You are viewing a plain text version of this content. The canonical link for it is here.

Posted to user@mahout.apache.org by Vishal Danech <vi...@gmail.com> on 2013/09/06 06:27:52 UTC

Mahout readable output

Hi

I have a custom log data which contains following details.

1) UserName
2) MachineId
3) DateTime
4) Data - which contains text - search term etc

I would like to use this data to know
     #) how much time they are spending on browsing etc.
     #) User based search pattern

First problem can be addressed using Hive query.

For second problem, I suppose clustering can be applied and for this I have
converted data to vectors. I have used dense vector and applied Canopy
algorithm on it. I got an output which I provided as an input to
ClusterDump utility but the out I got was not in readable form, I figured
out that I need to use named vectors so that Key can be displayed as a
output. Here I am facing issue, how to use NamedVector ?

I am performing following steps to generate vectors..
     #) Created custom VectorIterable by inheriting Iterable<Vector>.
     #) Created custom VectorItertor by inheriting AbstractIterator<Vector>
     #) Model class which will be responsible to pass attribute values
(username or data etc) to custom VectorIterator
     #) Custom VectorIterator.computeNext() will read line, create dense
vector having size equal to number of attribute in a row.

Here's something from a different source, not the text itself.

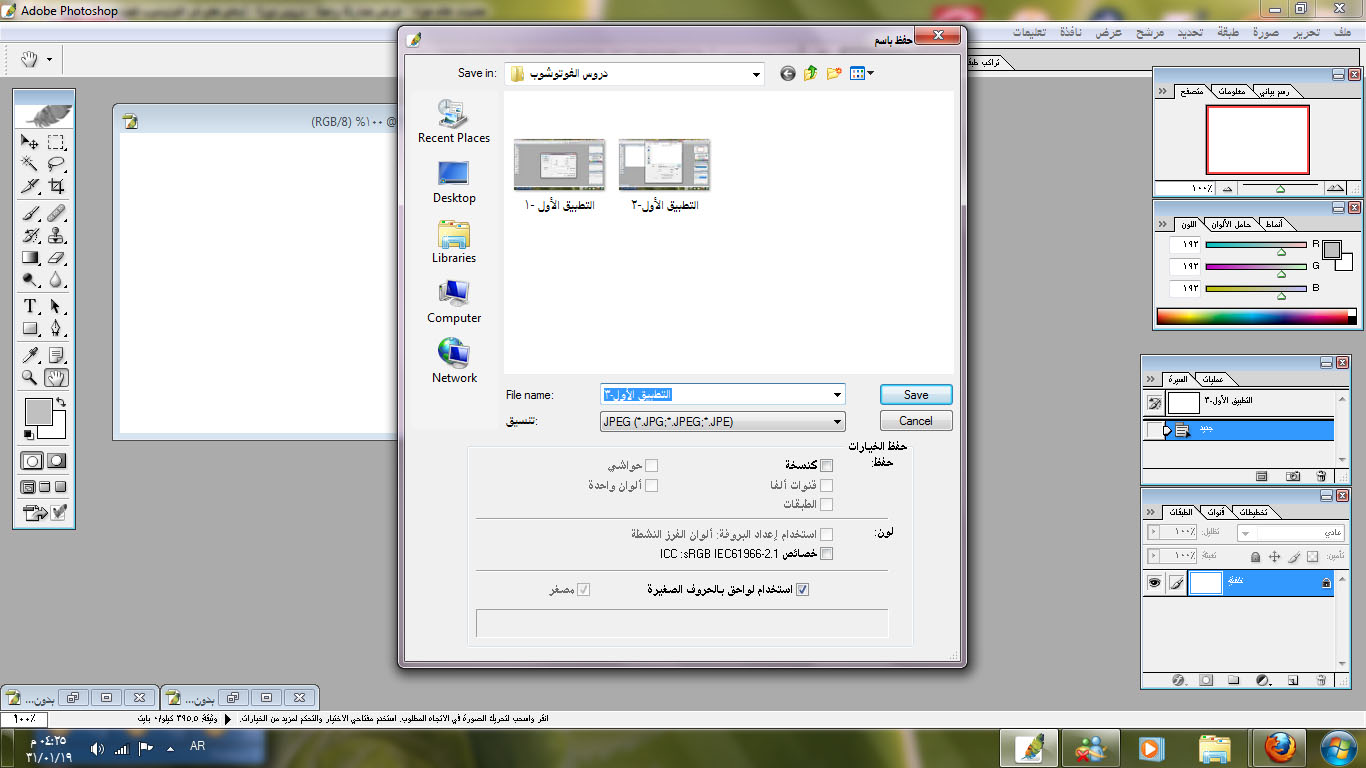Open the JPEG format dropdown

click(837, 422)
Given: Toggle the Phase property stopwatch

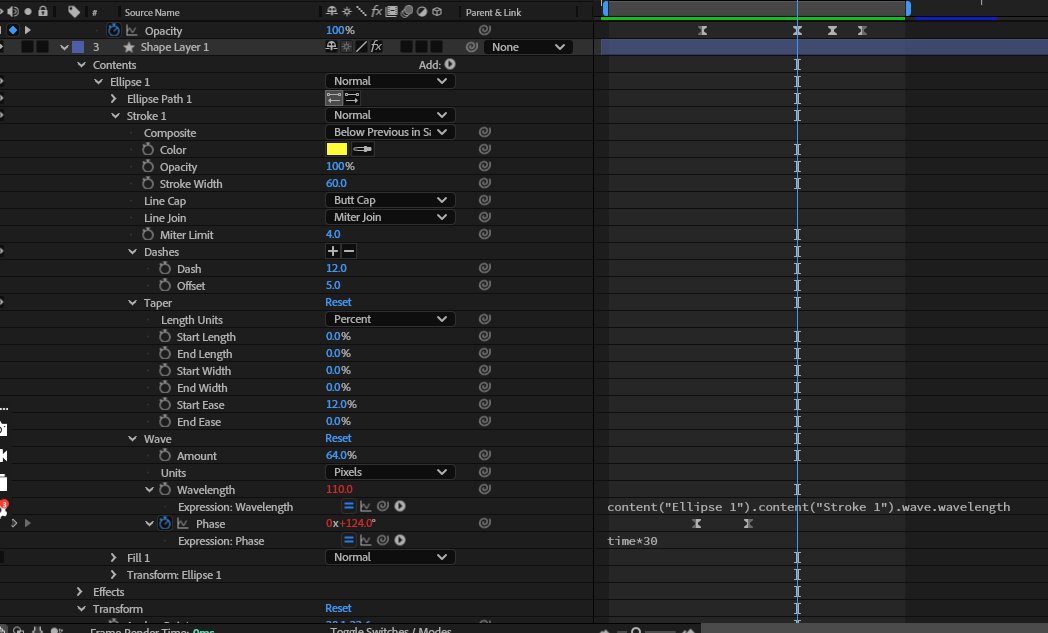Looking at the screenshot, I should (x=165, y=523).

Please let me know how to add NamedVector here so that I can get some
readable output from ClusterDump utility.

-- 
Thanks and Regards
Vishal Danech

Re: Mahout readable output

Posted by Ted Dunning <te...@gmail.com>.

Darius comments are good.

You also have to think about what similar means to you.  From the data you
describe, I see several possibilities:

- geo-location from machine id (if it includes IP address)

- content from the query

- frequency of posting

- diurnal phase of posting (tells us time zone)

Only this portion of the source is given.